Every Problem is an Investment Opportunity - Lean Thinking

There are times we don’t feel good to deal the fact that we have problems. In organizations, there is no end of problems and many of us respond negatively to issues when they overwhelm us.

You are about to finish your work, and unexpectedly your computer shuts down, you are not sure whether you have saved some portion of work or you lost all data. This can make you feel like wastage of time and effort. But You should not forget, you always face some obstacles in accomplishing your work. For example, sometimes you aren't able to finish because of distractions or you don’t have enough information or you don’t have a helping hand.

Problems are something ought to happen -- only the depth varies. The “Toyota Way Fieldbook” categories issue into Large, Medium and small. However it may, learning to accept problems as natural, inevitable will make you clear about your own blind spots and opportunities of learning. But many leaders fail to develop this kind of effective process for capturing opportunity from all three categories. The reason is the ignorance and the overestimation of skills. Quite often the small category is overlooked entirely because the opportunities are viewed as insignificant. Meanwhile, the medium and large categories are not fully explored due to the lack of skilled, qualified and trained people.

In organizations, the growth is primarily halted by the management because of the traditional thinking that instructs--

  1. The process should be management-directed and management-controlled.
  2. Only management and specific higher executives can bring change.
  3. Leaders are only responsible for the change. If it doesn’t happen then they are to be blamed for this.
  4. The members of a team don’t bear any responsibility for issues, they can only wait for management to solve this.
  5. Individual efforts are not encouraged. Because there is no structure exist to support them.
  6. Management fears the loss of control, so there’s no consideration of advocating Self-empowerment in people.
  7. Many organizations don’t view problems as the opportunity initiatives but as failures.
  8. Many leaders don’t get the courage to own the problems. So they hide rather than addressing it to everyone.

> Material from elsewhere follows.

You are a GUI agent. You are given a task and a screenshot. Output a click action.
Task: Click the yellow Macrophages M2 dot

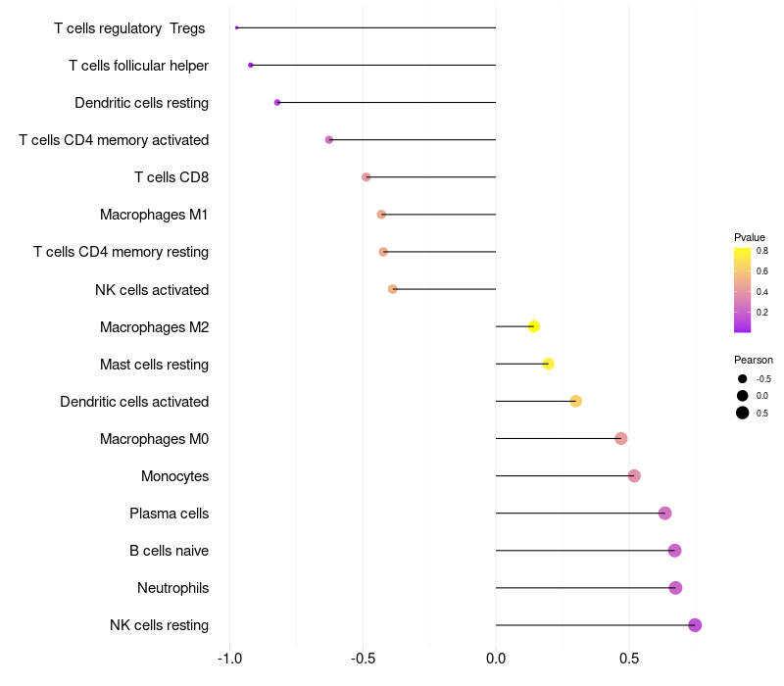533,326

How to leverage your Organization from such situations?

Every Problem is an Investment Opportunity - Lean ThinkingPower of Teaching and Mentoring:

A positive environment for learning is always needed for success. Providing the learning and coaching liberties should be an important part of the organizational culture. Because this is the most refined way to make people understand the value, attitude and belief that reflects the goals of your organization.

So, it is a wise decision to teach people new skills and practices. The change can be uncomfortable but encourage them to use the newly introduced process daily and build a combined effort by solving frequent, small problems and doing continuous improvements.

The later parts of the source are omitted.